* EXERCISE INSTRUCTIONS
**1)** Give the short title that follows the colon in each numbered step of the Passover reflection below.
**2)** Answer these from the Passover reflection below:
(a) What time is named as the deadline?
(b) What animal is said to be in this picture?
(c) Who, rather than old Chronos, is called our Lord and God?

14This day shall be a day of remembrance for you. You shall celebrate it as a festival to the LORD; throughout your generations you shall observe it as a perpetual ordinance.


DIAGNOSIS: Deadline

Step 1: Initial Diagnosis (External Problem) :  Tick, tock.
The children of Israel are slaves, which is to say that their time is not their own. They don’t run the calendar any more than they decide when to show up for work and when to leave. They are at the beck and call of a “superior” people, who own them. The drama of Moses prying the Lord’s people out of Egypt is full of references to specifics of time, and they all remind us how precious time is.

Step 2: Advanced Diagnosis (Internal Problem) : Cuckoo!
But dare they listen to Moses? He says “Do this today” and “Do this tomorrow.” But aren’t they supposed to listen to the Pharaoh? When Moses laid out the plan for the Passover, he was taking aim at the people’s internal bondage. Deeply inscribed in their way of thinking was the obligation they had to obey a ruler who was not their ruler, and gods “all the gods of Egypt” which were not their gods. As would be exposed later, along their trail of tears, bondage was a tough thing to part with.

Step 3: Final Diagnosis (Eternal Problem) : The Clock Stops Here
But time must not be wasted, Moses said. This is urgent! Do this, now! Because death is awaiting those who do not step away from their alien liege lords and return to the Lord’s fold. Judgments will be executed not only upon those who have stolen the Lord’s sheep but also upon those sheep who will not listen to their master’s voice. For whom does the bell toll? If you don’t get this blood on your lintel in the next twenty minutes or so, the bell will be tolling for you! The deadline is midnight.

PROGNOSIS: Lifeline

Step 4: Initial Prognosis (Eternal Solution) : The Clock Starts Here
There is a lamb in this picture. This reminds us that Christ, our Passover, is sacrificed for us, so that we might not die, but live. So that we might escape our bondage (space/time) and “worship our God,” as the Israelites had begged Pharaoh to let them do. His sacrifice on the cross, done at a particular historical moment, becomes an eternal, unending, new-every-day birth of new beginning, new life, resurrection. He died; we live.

Step 5: Advanced Prognosis (Internal Solution) : Time to Eat
“This is how you shall eat it,” Moses said. “This is how you shall eat it,” Jesus says to us on another occasion: “to remember me.” “So that you don’t forget me.” We eat our Passover as people who believe in the One who was, who is, and who is to come. That one, not old Chronos, is our Lord and God. This ordinance is indeed perpetual.

Step 6: Final Prognosis (External Solution) : World without End
We live fearlessly, recklessly, crossing Red Seas daily and helping other people cross them, because the reign of principalities and powers has been broken. Their eras are over, as far as we are concerned. Once we were no people, but now, by gum, we are a people. A holy people, God’s own people. We live like people who have been given a new lease on life, a clean bill of health, and all sorts of ways of being slaves to the whole world, servants of all, in the freedom of those who know no ruler except God.

Stored records
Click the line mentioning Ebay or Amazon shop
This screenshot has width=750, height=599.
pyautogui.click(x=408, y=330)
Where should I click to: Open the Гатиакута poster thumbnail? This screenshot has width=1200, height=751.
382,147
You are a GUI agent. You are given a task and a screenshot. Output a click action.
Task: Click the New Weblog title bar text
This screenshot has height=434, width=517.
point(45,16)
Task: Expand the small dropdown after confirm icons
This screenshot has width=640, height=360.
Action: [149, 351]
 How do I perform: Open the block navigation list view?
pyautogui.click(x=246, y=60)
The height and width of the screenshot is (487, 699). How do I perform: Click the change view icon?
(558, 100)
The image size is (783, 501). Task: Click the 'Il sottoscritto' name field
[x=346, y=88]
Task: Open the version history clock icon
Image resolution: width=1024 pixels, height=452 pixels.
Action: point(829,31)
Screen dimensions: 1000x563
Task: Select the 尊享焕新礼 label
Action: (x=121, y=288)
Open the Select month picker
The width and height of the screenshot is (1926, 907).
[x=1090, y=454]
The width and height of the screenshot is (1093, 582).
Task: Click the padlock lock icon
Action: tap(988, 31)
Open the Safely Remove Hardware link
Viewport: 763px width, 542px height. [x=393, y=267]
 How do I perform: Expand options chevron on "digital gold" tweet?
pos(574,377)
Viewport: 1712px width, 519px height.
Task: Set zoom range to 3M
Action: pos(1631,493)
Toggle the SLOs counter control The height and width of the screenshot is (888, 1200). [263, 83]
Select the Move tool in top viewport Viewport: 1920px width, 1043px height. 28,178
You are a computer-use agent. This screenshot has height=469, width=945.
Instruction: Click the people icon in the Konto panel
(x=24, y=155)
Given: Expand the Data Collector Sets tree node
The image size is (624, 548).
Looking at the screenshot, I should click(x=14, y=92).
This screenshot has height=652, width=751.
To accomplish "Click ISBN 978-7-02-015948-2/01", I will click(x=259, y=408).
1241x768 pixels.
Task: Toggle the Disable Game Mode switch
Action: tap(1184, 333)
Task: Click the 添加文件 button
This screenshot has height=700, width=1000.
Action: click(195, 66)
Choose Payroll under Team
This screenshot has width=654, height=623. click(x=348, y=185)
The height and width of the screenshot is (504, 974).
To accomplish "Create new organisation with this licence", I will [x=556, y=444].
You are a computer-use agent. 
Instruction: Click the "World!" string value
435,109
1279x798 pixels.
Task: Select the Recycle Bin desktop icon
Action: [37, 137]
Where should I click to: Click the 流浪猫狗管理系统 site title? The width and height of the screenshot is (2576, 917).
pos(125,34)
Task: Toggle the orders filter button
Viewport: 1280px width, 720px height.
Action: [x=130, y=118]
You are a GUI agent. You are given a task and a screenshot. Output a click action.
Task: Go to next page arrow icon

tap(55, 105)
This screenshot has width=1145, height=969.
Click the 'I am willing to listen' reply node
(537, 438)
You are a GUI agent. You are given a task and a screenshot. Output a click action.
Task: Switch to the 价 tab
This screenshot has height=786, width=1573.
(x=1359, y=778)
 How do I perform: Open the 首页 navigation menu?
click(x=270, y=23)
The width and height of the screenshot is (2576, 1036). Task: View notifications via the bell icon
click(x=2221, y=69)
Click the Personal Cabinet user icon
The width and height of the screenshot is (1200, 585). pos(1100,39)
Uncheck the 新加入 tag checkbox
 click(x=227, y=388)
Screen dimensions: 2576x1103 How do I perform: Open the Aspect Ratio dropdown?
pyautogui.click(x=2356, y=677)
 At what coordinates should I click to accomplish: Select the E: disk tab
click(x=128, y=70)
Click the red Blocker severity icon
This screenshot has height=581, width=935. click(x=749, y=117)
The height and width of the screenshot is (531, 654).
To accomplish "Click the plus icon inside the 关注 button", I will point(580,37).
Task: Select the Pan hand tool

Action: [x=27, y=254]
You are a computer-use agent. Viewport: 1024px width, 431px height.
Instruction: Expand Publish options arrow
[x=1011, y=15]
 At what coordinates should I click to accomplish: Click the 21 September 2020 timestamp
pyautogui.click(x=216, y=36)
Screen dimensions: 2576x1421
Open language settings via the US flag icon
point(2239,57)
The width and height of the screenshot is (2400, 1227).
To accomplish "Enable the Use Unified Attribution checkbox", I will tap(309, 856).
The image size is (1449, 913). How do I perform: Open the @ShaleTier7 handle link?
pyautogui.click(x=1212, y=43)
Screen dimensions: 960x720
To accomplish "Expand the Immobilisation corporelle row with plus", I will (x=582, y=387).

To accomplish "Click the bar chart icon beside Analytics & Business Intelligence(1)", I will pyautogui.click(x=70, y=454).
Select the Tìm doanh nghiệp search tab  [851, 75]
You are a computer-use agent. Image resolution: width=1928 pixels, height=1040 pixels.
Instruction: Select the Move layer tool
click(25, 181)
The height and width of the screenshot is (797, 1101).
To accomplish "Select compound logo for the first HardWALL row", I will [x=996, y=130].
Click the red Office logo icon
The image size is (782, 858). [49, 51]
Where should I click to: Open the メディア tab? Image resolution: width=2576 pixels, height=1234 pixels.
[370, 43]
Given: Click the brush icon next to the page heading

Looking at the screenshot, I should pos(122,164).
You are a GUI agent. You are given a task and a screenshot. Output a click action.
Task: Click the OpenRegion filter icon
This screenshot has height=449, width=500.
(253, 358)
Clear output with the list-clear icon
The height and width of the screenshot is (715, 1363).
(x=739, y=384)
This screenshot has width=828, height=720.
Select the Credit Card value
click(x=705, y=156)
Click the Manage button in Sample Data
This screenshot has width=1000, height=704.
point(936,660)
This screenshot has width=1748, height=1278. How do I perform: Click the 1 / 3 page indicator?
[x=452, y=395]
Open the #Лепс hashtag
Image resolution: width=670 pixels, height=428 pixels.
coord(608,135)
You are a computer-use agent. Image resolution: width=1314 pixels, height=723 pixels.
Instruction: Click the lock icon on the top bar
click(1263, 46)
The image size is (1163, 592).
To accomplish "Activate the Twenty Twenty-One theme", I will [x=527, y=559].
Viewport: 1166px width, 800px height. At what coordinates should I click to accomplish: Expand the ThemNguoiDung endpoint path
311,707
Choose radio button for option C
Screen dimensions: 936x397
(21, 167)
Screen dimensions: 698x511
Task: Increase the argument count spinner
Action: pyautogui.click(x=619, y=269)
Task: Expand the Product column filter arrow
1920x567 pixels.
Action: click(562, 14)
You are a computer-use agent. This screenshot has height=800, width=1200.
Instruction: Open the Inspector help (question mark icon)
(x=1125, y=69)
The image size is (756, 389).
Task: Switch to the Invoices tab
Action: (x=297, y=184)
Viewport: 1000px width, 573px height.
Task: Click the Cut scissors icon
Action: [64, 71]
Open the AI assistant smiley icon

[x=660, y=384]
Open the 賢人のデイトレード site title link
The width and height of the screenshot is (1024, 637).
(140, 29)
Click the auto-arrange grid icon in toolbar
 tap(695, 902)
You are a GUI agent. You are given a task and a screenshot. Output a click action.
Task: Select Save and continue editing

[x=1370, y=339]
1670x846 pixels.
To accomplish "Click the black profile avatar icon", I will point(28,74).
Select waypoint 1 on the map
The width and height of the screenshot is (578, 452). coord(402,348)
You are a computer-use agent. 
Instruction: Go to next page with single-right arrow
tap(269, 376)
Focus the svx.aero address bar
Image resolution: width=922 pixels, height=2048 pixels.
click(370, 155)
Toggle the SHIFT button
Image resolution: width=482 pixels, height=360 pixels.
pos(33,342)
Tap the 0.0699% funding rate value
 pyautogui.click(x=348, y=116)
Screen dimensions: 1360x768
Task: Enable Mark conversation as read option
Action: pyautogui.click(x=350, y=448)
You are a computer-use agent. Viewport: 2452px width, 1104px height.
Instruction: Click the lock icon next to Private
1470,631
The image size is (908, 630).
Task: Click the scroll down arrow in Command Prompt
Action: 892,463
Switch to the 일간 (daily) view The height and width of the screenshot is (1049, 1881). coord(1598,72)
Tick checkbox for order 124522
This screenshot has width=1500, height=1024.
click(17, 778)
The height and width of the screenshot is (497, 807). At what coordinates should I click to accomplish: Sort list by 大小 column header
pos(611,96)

* TASK SOLUTIONS
**1)**
Tick, tock.
Cuckoo!
The Clock Stops Here
The Clock Starts Here
Time to Eat
World without End

**2)**
(a) Midnight.
(b) A lamb.
(c) The One who was, who is, and who is to come.